In Allard and Klein’s eyes, recent homicide reports and studies on brain development indicate that 18 year olds should be prohibited from purchasing assault weapons. For instance, FBI data from 1980 to 2008 revealed that people under 25 are responsible for a disproportionate number of firearm homicides in the United States. Moreover, recent studies indicate that the pre-frontal cortex—the area in the brain responsible for decision making, impulse control, and risk assessment — does not mature until at least the mid-20s. “I support raising the age to purchase a fire gun, simply because it is common sense,” wrote Allard. “I think the purchase age should be the same for all weapons — but that 21 is much more responsible age to be doing so than 18. Especially since many high schoolers are 18, and should not be legally allowed to obtain weapons like these.”
A recent Washington Post analysis also showed that more than 210,000 children at 213 schools have been exposed to gun violence at school since the Columbine shooting, and that seven in 10 of the school shooters were under the age of 18. Klein said that these statistics indicate a need for secure storage of guns in homes, which the initiative seeks to enforce by holding “gun owners responsible if a child or other prohibited person accesses and uses an unsafely stored firearm to harm themselves or another person,” the press release stated.
As the gun control debate continues to gain steam throughout the country, Washington voters have followed suit by staging rallies for and against stricter gun control measures.
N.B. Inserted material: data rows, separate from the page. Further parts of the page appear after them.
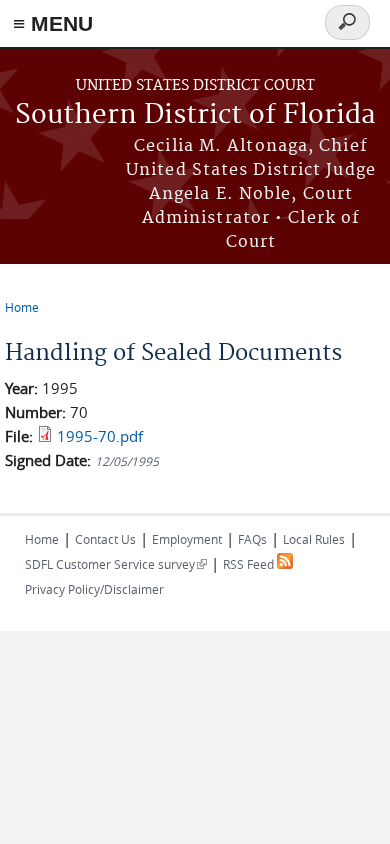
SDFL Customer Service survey (116, 564)
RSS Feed (250, 564)
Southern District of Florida (195, 115)
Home (22, 307)
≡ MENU (53, 23)
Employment (187, 539)
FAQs (252, 539)
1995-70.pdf (100, 436)
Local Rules (314, 539)
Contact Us (105, 539)
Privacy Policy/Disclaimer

On April 20, Allard participated in another walkout at Ballard High School to commemorate the 19th anniversary of the Columbine shooting, and to “support the youth who share the same passion for change,” she wrote.
But not everyone agrees that stronger gun control measures will make Washington safer. The day after the walkout on April 21, gun rights advocates in the March for Our Rights Rally outside of the State Capitol called on voters to dismiss the Alliance for Gun Responsibility’s initiative.
“We’re going to start a campaign that says ‘decline to sign,’ ” Sen. Phil Fortunato (R-Auburn) told the crowd assembled at Saturday’s Rally, according to the Seattle Times. “Don’t sign it.”